Entries

+-------+

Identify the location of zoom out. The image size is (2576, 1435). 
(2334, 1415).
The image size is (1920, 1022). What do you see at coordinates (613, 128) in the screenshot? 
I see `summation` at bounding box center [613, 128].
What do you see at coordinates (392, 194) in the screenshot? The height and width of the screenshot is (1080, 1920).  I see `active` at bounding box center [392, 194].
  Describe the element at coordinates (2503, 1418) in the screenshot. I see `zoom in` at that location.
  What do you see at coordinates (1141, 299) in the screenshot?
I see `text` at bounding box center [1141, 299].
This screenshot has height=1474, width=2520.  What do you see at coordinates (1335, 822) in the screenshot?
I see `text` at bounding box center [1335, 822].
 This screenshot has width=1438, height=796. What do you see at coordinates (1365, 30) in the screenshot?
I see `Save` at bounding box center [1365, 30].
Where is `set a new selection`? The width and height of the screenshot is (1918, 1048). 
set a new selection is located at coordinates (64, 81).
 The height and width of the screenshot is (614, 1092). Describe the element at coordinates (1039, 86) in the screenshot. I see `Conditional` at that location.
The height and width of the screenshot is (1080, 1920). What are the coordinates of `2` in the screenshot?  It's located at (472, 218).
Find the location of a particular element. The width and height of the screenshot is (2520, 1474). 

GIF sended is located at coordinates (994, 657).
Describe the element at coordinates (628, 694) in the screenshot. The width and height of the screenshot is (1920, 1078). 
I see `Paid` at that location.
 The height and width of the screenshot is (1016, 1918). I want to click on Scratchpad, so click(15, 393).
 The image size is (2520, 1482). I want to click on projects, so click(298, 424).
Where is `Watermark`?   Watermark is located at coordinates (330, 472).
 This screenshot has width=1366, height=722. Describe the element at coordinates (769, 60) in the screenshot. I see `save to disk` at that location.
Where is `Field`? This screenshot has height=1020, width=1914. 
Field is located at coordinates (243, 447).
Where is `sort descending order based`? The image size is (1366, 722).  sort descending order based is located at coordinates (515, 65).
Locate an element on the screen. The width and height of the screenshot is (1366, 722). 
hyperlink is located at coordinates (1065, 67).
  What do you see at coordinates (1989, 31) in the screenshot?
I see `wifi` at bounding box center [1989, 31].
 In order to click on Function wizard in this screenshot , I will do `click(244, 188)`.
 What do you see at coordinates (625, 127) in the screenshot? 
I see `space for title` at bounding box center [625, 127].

+-------+

Return each line of the data above that contains the word "image".

Exercise answer
Identify the location of zoom out. The image size is (2576, 1435). 
The image size is (1920, 1022). What do you see at coordinates (613, 128) in the screenshot? 
 The image size is (2520, 1482). I want to click on projects, so click(298, 424).
Where is `sort descending order based`? The image size is (1366, 722).  sort descending order based is located at coordinates (515, 65).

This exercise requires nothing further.